=== Begin Enclosure ===

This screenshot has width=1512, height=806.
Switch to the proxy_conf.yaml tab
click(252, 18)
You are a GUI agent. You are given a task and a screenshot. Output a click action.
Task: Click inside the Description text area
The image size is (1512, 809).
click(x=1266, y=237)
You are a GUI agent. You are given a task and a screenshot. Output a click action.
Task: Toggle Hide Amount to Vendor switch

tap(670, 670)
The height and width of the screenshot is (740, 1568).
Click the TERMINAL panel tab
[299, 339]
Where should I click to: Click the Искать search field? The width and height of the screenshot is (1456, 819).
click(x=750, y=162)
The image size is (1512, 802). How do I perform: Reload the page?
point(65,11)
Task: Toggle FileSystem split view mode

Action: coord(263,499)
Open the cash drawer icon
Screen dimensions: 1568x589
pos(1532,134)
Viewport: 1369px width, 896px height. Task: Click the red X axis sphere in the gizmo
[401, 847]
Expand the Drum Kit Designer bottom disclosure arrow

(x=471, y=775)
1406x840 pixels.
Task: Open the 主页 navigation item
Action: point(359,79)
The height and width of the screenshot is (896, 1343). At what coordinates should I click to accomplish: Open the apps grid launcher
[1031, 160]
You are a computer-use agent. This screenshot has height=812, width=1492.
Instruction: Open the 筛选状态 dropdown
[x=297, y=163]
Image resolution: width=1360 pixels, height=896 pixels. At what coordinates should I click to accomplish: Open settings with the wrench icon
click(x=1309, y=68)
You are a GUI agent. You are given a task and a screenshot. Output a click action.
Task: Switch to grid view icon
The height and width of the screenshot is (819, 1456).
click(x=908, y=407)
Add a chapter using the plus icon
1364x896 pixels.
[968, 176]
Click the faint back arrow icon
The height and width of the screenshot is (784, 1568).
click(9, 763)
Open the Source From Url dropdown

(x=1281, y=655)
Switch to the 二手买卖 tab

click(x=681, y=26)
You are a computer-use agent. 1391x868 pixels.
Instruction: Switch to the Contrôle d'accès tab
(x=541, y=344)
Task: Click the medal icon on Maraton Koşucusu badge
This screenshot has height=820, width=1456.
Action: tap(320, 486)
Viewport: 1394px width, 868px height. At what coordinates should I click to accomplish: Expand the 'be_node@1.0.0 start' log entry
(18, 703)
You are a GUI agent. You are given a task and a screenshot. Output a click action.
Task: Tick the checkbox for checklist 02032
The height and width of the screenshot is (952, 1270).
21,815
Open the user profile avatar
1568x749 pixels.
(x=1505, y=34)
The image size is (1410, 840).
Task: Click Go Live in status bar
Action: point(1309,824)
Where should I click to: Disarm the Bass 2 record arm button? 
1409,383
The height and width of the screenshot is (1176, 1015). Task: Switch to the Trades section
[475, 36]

=== End Enclosure ===

### Aim of the task
Above are the records; retype them all without a single difference.

### Solution to this task
This screenshot has width=1512, height=806.
Switch to the proxy_conf.yaml tab
click(252, 18)
You are a GUI agent. You are given a task and a screenshot. Output a click action.
Task: Click inside the Description text area
The image size is (1512, 809).
click(x=1266, y=237)
You are a GUI agent. You are given a task and a screenshot. Output a click action.
Task: Toggle Hide Amount to Vendor switch

tap(670, 670)
The height and width of the screenshot is (740, 1568).
Click the TERMINAL panel tab
[299, 339]
Where should I click to: Click the Искать search field? The width and height of the screenshot is (1456, 819).
click(x=750, y=162)
The image size is (1512, 802). How do I perform: Reload the page?
point(65,11)
Task: Toggle FileSystem split view mode

Action: coord(263,499)
Open the cash drawer icon
Screen dimensions: 1568x589
pos(1532,134)
Viewport: 1369px width, 896px height. Task: Click the red X axis sphere in the gizmo
[401, 847]
Expand the Drum Kit Designer bottom disclosure arrow

(x=471, y=775)
1406x840 pixels.
Task: Open the 主页 navigation item
Action: point(359,79)
The height and width of the screenshot is (896, 1343). At what coordinates should I click to accomplish: Open the apps grid launcher
[1031, 160]
You are a computer-use agent. This screenshot has height=812, width=1492.
Instruction: Open the 筛选状态 dropdown
[x=297, y=163]
Image resolution: width=1360 pixels, height=896 pixels. At what coordinates should I click to accomplish: Open settings with the wrench icon
click(x=1309, y=68)
You are a GUI agent. You are given a task and a screenshot. Output a click action.
Task: Switch to grid view icon
The height and width of the screenshot is (819, 1456).
click(x=908, y=407)
Add a chapter using the plus icon
1364x896 pixels.
[968, 176]
Click the faint back arrow icon
The height and width of the screenshot is (784, 1568).
click(9, 763)
Open the Source From Url dropdown

(x=1281, y=655)
Switch to the 二手买卖 tab

click(x=681, y=26)
You are a computer-use agent. 1391x868 pixels.
Instruction: Switch to the Contrôle d'accès tab
(x=541, y=344)
Task: Click the medal icon on Maraton Koşucusu badge
This screenshot has height=820, width=1456.
Action: tap(320, 486)
Viewport: 1394px width, 868px height. At what coordinates should I click to accomplish: Expand the 'be_node@1.0.0 start' log entry
(18, 703)
You are a GUI agent. You are given a task and a screenshot. Output a click action.
Task: Tick the checkbox for checklist 02032
The height and width of the screenshot is (952, 1270).
21,815
Open the user profile avatar
1568x749 pixels.
(x=1505, y=34)
The image size is (1410, 840).
Task: Click Go Live in status bar
Action: point(1309,824)
Where should I click to: Disarm the Bass 2 record arm button? 
1409,383
The height and width of the screenshot is (1176, 1015). Task: Switch to the Trades section
[475, 36]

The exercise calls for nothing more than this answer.